CERAMIC MATERIAL, POWDER AND LAYER SYSTEM

Abstract

An improved ceramic material for heat insulation is achieved by the following selection of specific stabilizers and the adapted proportions: Base of zirconium dioxide (ZrO2) with: 1.0 wt. % to 9.0 wt. % of base stabilizers: yttrium oxide (Y2O3), hafnium oxide (HfO2), wherein at least yttrium oxide (Y2O3) is used, and at least one of the additional stabilizers: erbium oxide (Er2O3) and/or ytterbium oxide (Yb2O3) with a proportion of 0.2 wt. % to 20 wt. %.

Description

FIELD OF INVENTION

The invention relates to a ceramic material and to a powder which can be used for ceramic layer systems.

BACKGROUND OF INVENTION

Ceramics in general have a high thermal stability and are therefore often used as ceramic coatings on high-temperature components, such as for turbines, particularly for gas turbines.

The constant aim is to improve the heat insulation properties of the ceramic material.

SUMMARY OF INVENTION

It is therefore an object of the invention to achieve the object stated above.

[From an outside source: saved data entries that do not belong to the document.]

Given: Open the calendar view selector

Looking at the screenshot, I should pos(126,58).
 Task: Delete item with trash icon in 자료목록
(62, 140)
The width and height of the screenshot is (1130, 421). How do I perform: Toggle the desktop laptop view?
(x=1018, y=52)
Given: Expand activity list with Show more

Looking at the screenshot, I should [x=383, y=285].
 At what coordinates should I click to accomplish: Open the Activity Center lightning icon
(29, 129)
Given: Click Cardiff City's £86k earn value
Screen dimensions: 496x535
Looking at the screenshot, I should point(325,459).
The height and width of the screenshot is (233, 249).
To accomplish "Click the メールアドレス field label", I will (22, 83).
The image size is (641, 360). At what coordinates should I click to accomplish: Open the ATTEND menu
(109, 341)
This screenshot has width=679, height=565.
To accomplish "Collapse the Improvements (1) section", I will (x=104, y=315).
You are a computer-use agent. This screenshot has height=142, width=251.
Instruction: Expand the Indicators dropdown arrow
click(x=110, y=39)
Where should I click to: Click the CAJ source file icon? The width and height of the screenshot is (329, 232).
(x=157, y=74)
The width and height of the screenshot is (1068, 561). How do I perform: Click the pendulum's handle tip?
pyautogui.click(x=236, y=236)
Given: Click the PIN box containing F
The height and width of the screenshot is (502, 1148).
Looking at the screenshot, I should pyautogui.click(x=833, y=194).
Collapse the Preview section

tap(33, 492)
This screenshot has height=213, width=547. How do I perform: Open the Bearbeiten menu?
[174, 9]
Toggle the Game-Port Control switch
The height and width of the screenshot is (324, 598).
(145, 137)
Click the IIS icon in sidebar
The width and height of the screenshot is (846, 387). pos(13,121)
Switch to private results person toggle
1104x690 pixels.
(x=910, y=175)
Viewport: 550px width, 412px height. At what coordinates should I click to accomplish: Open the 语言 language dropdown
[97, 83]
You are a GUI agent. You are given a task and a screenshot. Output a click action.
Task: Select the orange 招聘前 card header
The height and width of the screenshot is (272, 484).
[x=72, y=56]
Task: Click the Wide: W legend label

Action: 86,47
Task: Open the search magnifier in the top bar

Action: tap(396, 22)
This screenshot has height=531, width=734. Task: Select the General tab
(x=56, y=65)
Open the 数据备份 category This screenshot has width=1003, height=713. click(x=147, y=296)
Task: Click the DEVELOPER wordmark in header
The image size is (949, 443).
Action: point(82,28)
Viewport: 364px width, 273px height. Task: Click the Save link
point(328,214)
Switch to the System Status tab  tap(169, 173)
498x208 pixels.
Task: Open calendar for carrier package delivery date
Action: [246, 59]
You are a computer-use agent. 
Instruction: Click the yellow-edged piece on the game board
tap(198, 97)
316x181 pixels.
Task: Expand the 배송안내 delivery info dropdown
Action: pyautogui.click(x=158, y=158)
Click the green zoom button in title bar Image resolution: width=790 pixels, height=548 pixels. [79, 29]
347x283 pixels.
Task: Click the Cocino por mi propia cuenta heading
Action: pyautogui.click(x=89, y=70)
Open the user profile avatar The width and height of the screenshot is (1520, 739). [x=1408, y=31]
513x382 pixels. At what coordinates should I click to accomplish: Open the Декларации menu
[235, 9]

The object is achieved by a ceramic material as claimed, a ceramic powder as claimed, and a layer system as claimed.

Ceramic layers based on zirconium oxide with stabilizers are known; here, stabilized or fully stabilized zirconium oxide is often used, owing to its better thermal stability.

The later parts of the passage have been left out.